= System 80 =

American nuclear reactor design

System 80 is a pressurized water reactor design by Combustion Engineering (which was subsequently bought by Asea Brown Boveri and eventually merged into the Westinghouse Electric Company). Three System 80 reactors were built at Palo Verde Nuclear Generating Station.

==System 80+==
An updated version of the plant has been designed which was given a "+" at the end of the name. This indicates an evolutionary plant design - changes were made to improve costs and safety.

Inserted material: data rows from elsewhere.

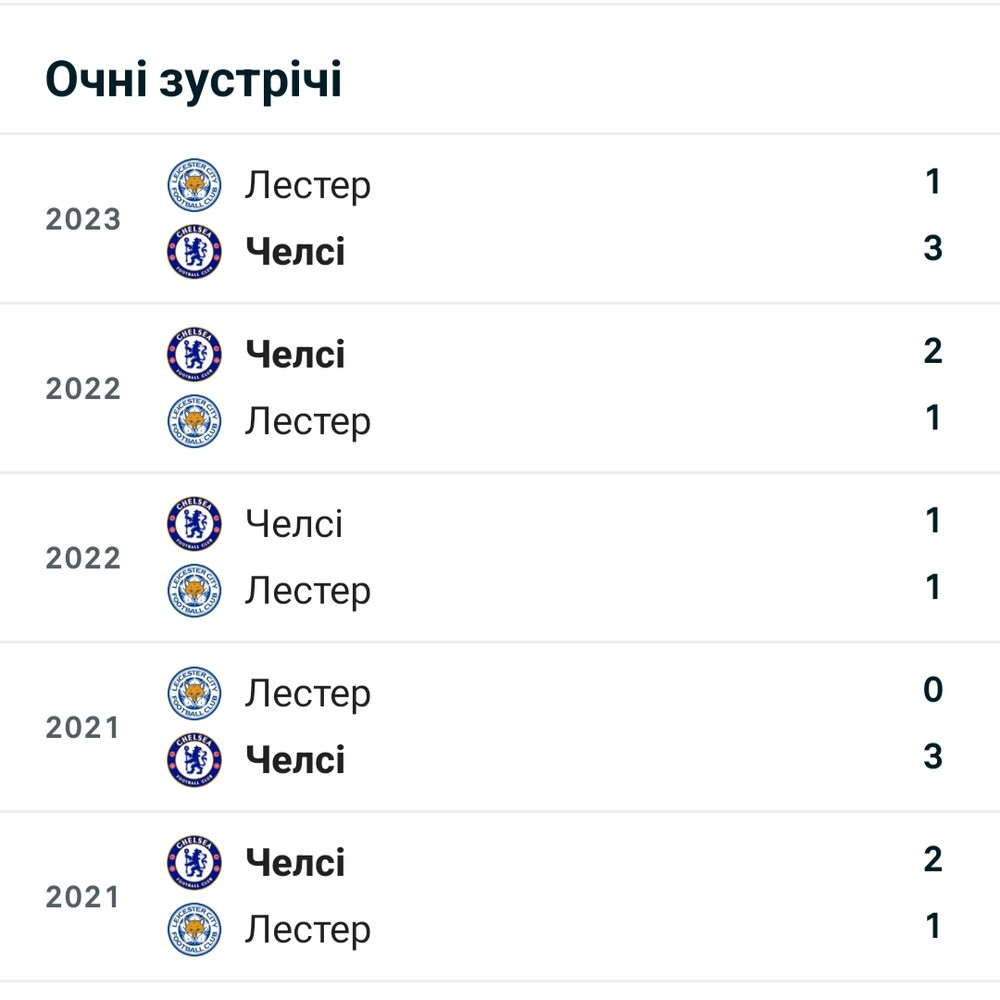Click Chelsea crest in 0-3 2021 match

click(195, 760)
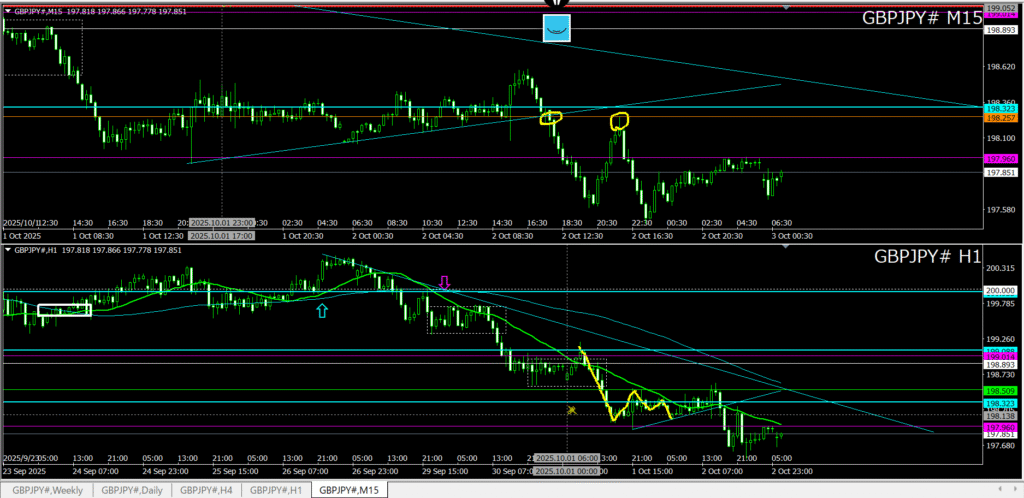This screenshot has width=1024, height=498.
Task: Select the cyan up arrow on H1 chart
Action: click(x=321, y=312)
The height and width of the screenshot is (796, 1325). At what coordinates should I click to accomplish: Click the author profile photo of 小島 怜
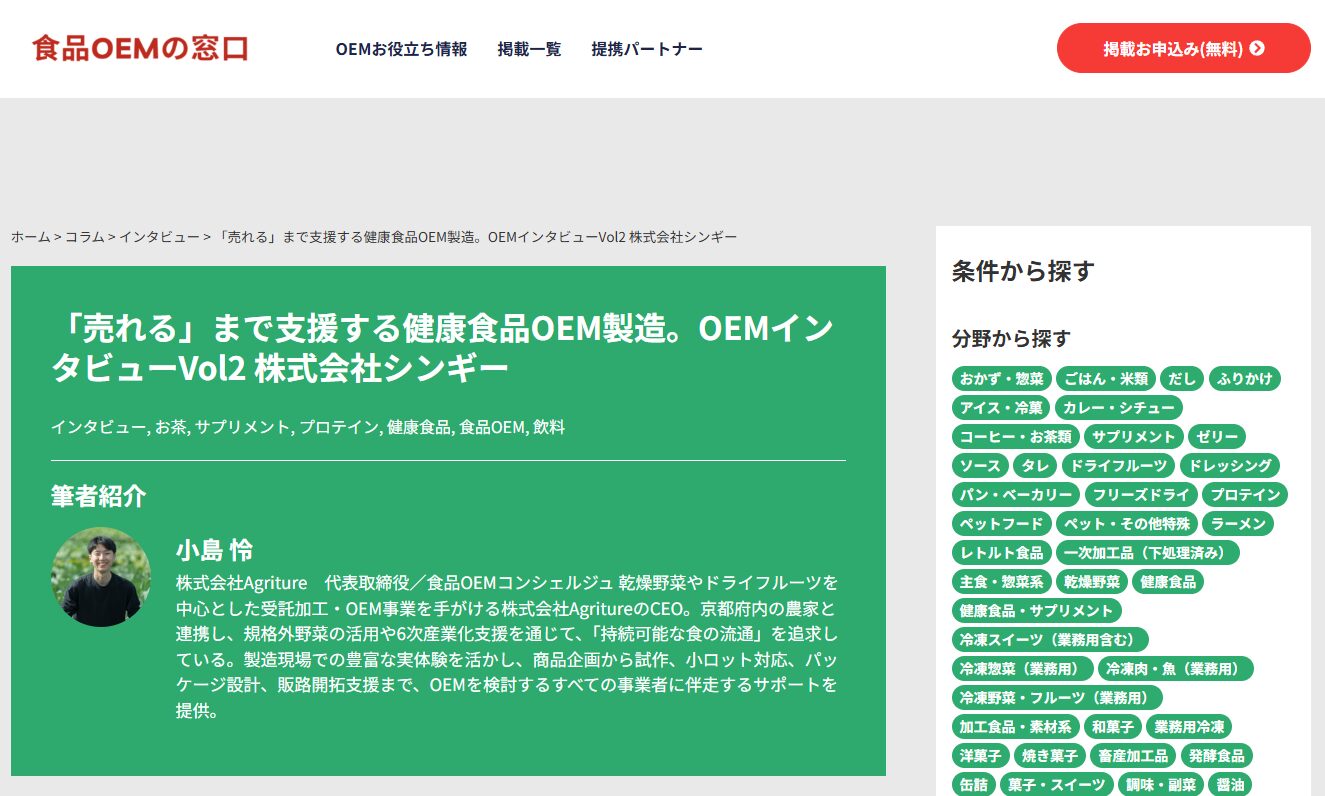coord(101,577)
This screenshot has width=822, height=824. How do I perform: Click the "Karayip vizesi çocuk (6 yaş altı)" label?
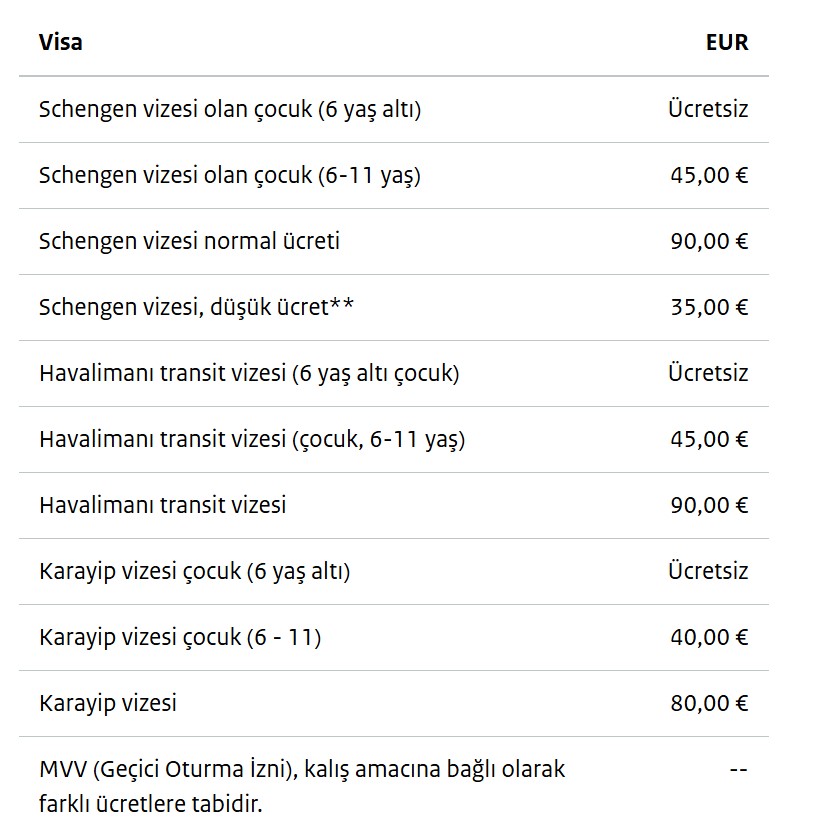point(195,571)
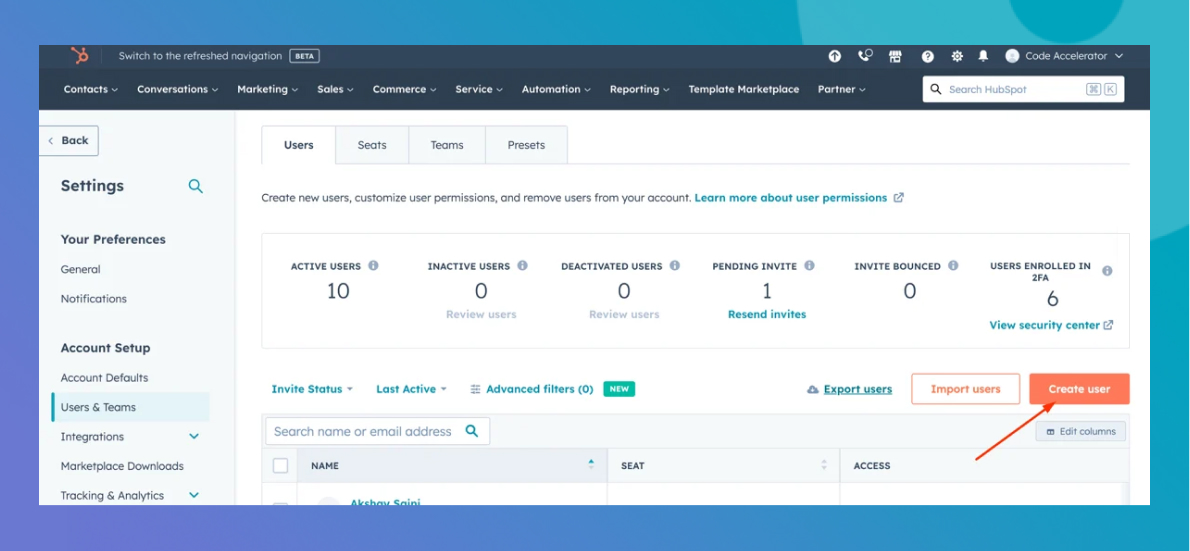The width and height of the screenshot is (1190, 551).
Task: Expand the Integrations settings section
Action: tap(194, 437)
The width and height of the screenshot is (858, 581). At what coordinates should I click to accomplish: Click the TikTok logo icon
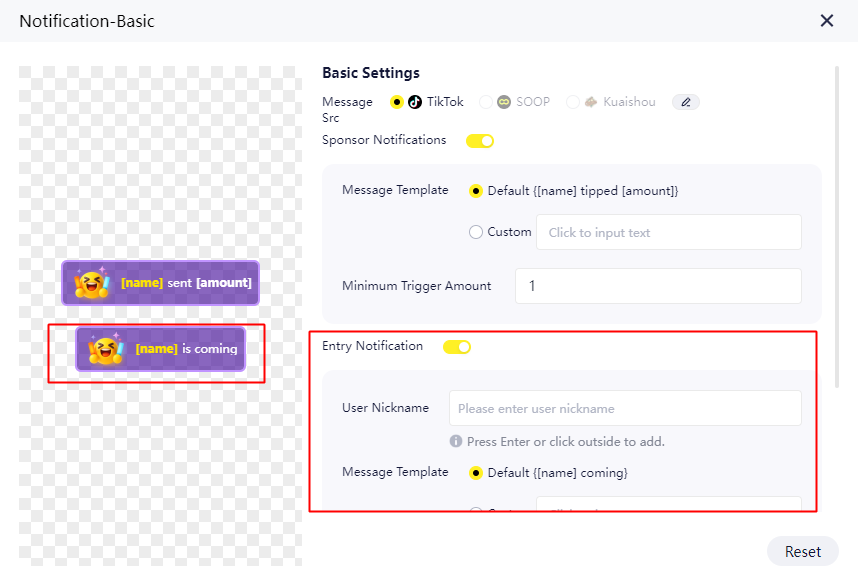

The control rods differ by using both 12 finger CEAs (control element assemblies) and 4 finger CEAs. The 12 finger rods are more reactive and only used for shutdown, while the 4 finger CEAs are used to control reactivity smoothly during operation.

The System 80+ in 1993 was considered by members of the American Nuclear Society as the "premier" burner of weapons grade plutonium, as the reactor design can handle a full inventory of MOX plutonium. After the Cold War ended, 100 tons of surplus weapons grade plutonium existed and the System 80+ was assessed to be the best available way to "denature" it beyond use in typical bomb designs, the "burning"/fissioning process would produce reactor grade plutonium, which while still a security concern, it is considerably diminished.

The System 80+ was developed into the Korean OPR-1000 and later APR-1400, and contributed design features to the AP1000.

The NRC has certified the System 80+ for the U.S. market, but Westinghouse ceased actively promoting the design for domestic sale, prior to their bankruptcy.